### TASK OBJECTIVE
In the rows below, swap every "Task" for "Goal" and leave everything else as it is. Don't include the pictures in your answer.

### RECORDED INFORMATION
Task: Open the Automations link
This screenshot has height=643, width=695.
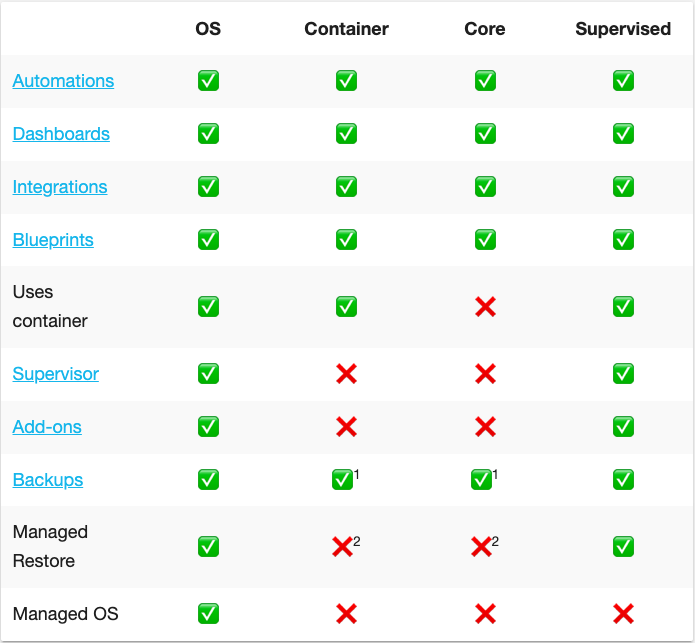Action: pyautogui.click(x=63, y=81)
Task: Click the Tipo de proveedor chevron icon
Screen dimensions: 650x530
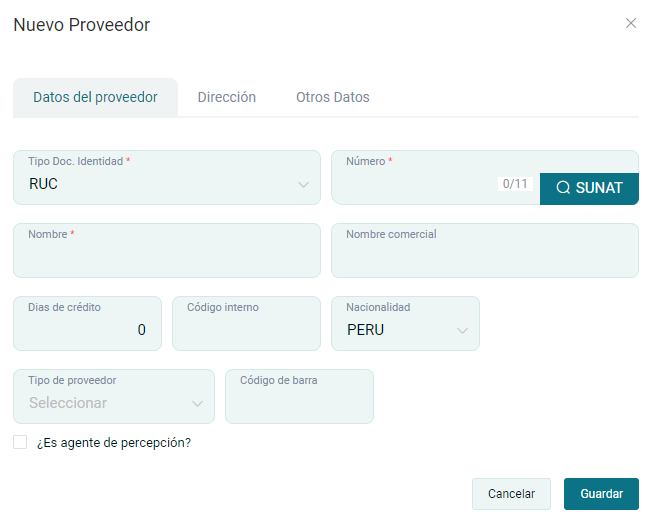Action: coord(197,404)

### TASK ANSWER
Goal: Open the Automations link
This screenshot has height=643, width=695.
Action: pyautogui.click(x=63, y=81)
Goal: Click the Tipo de proveedor chevron icon
Screen dimensions: 650x530
Action: coord(197,404)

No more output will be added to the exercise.